## WHAT TO DO
Transcribe all of the data verbatim, please, and leave out its pictures.

───── RECORDS SUPPLIED ─────

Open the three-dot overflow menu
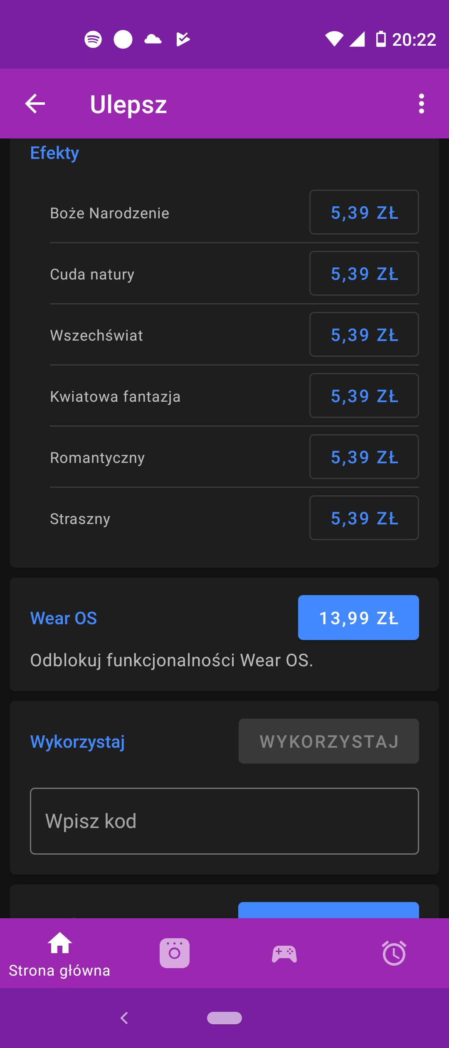coord(421,104)

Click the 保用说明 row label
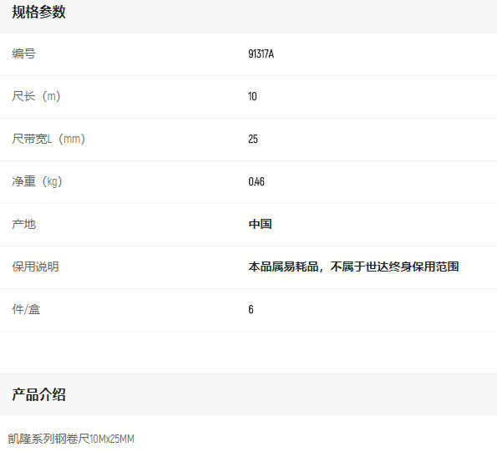pos(35,267)
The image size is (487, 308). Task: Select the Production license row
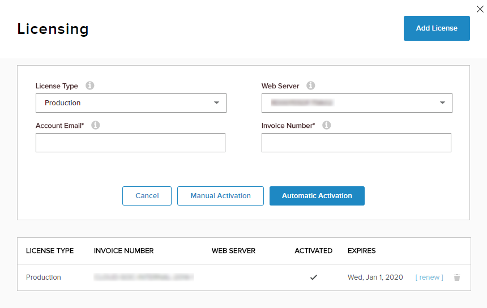click(x=44, y=277)
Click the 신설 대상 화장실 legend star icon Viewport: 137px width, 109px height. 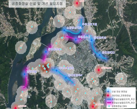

─────

## WRITTEN ANSWER
Open the three-dot overflow menu
coord(421,104)

Click the 保用说明 row label
pos(35,267)
The image size is (487, 308). Task: Select the Production license row
click(x=44, y=277)
Click the 신설 대상 화장실 legend star icon Viewport: 137px width, 109px height. 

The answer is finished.